Dear Multitasker,
If you're going to juggle, I recommend that you start with something small—like potatoes! Drop one of 'em and you've got mashed taters for dinner. Drop your studies or a relationship, and someone's bound to lose a little skin.
Jokes aside, many of us have struggled with this dilemma. Grades are important but so are your relationships. Finding time for a significant other while staying on top of school work is hard, no matter which way you slice it.

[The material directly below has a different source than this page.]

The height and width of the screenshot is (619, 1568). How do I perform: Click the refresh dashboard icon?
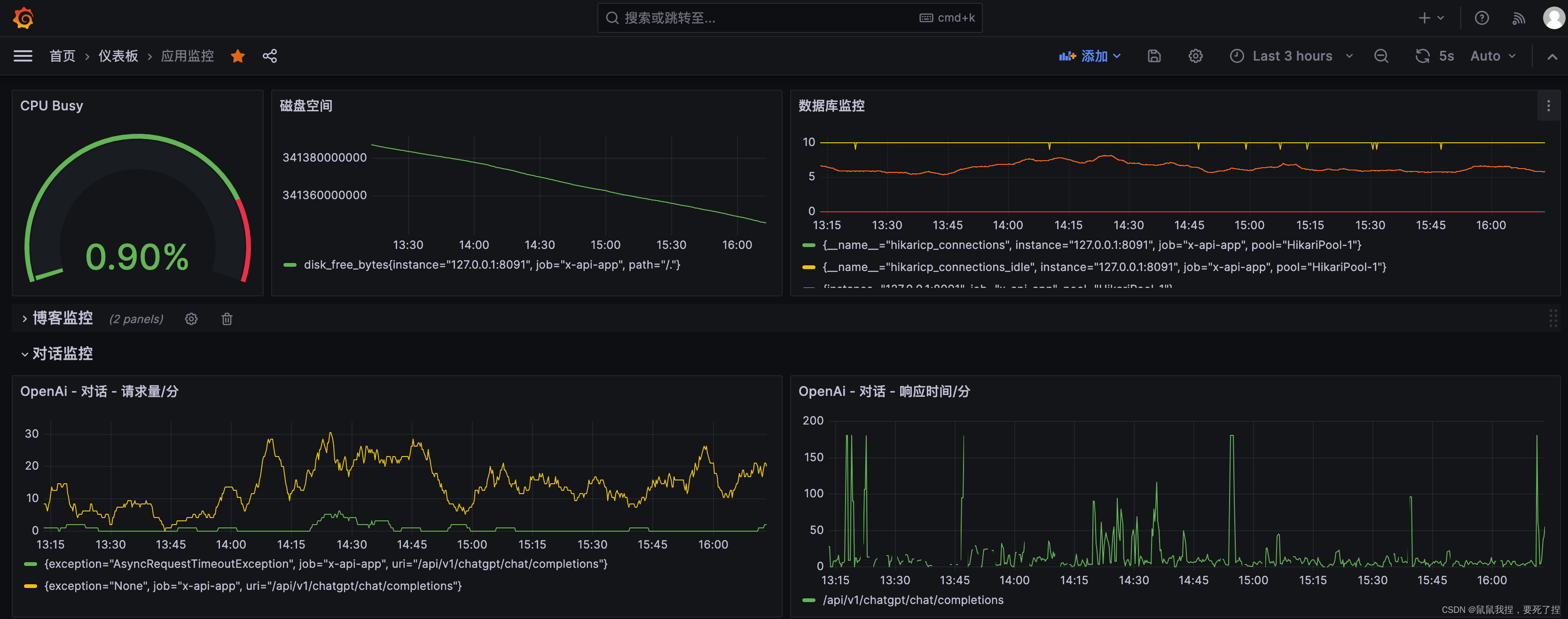pyautogui.click(x=1422, y=56)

Before getting serious with someone, ask yourself, "Is that romance in the air…or just the sweet smell of french fries?" It's important to gauge your interest in the other person, before making too many lifestyle changes. Is this relationship founded on love and mutual respect, or on a craving for companionchip? If you find that you desire the relationship more than you are devoted to it, you're probably better off focusing on your schoolwork. But if you've been going steady and you're willing to poutine the effort, a relationship can be tüber rewarding.

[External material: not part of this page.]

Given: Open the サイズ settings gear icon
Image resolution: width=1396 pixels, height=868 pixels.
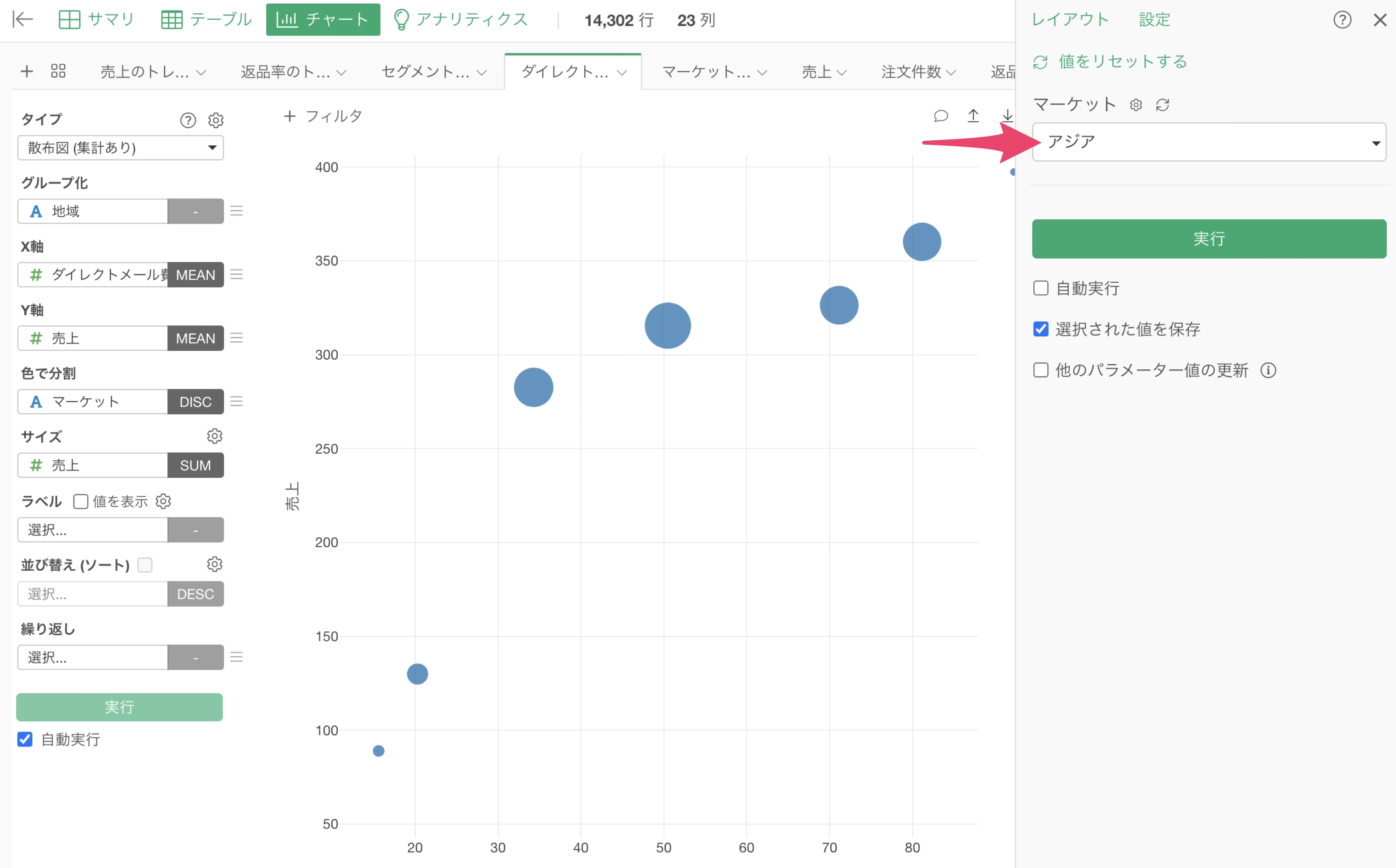Looking at the screenshot, I should (x=214, y=436).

While juggling a boyfriend and books is not as easy as juggling taters, try these tips to make it just as much fun!
Make a schedule. It's a lot easier to organize your time when you have a clear plan. Sync your Google calendars, but be realistic about how much time you can spend together. It's helpful to know one another's agenda so that you don't text your boyfriend during class or stop by his room when he's interning at the lab. Remember to leave room in your schedule for movie nights with friends or your favorite yoga class.
Prioritize. Schoolwork will sometimes get in the way of your relationship. If you aren't flexible, this can be really stressful. Despite your best efforts to plan ahead, things happen. When unexpected assignments pop up or deadlines change, try studying together and interspersing work time with relationship time! Ultimately, you came to Columbia for an education and in the battle of books vs. boyfriends, books have to win!
Communicate. You will inevitably experience frustration with your workload, and that stress can create tension in your relationship. Remember that you can't solve a problem if you don't communicate with your partner. When you are feeling overwhelmed, let your boyfriend know. Instead of pushing him away or acting cold toward him emotionally, ask him to support you—this will make him feel comfortable doing the same. Remember that the best support is subtle or "invisible." Giving help behind the scenes will boost your partner's mood without making him feel indebted to you.
Be inventive. A date doesn't have to be elaborate or expensive. Some of the best and most memorable dates are simple. Spice up dining hall meals together by taking them to go for a picnic in Riverside Park. Add some flavor to your study routine by getting off campus and trying a new coffee shop or café together!
Using a little creativity and forethought, it's completely possible to have a successful relationship without feeling like you're wedged between spending time together and spending time on your studies.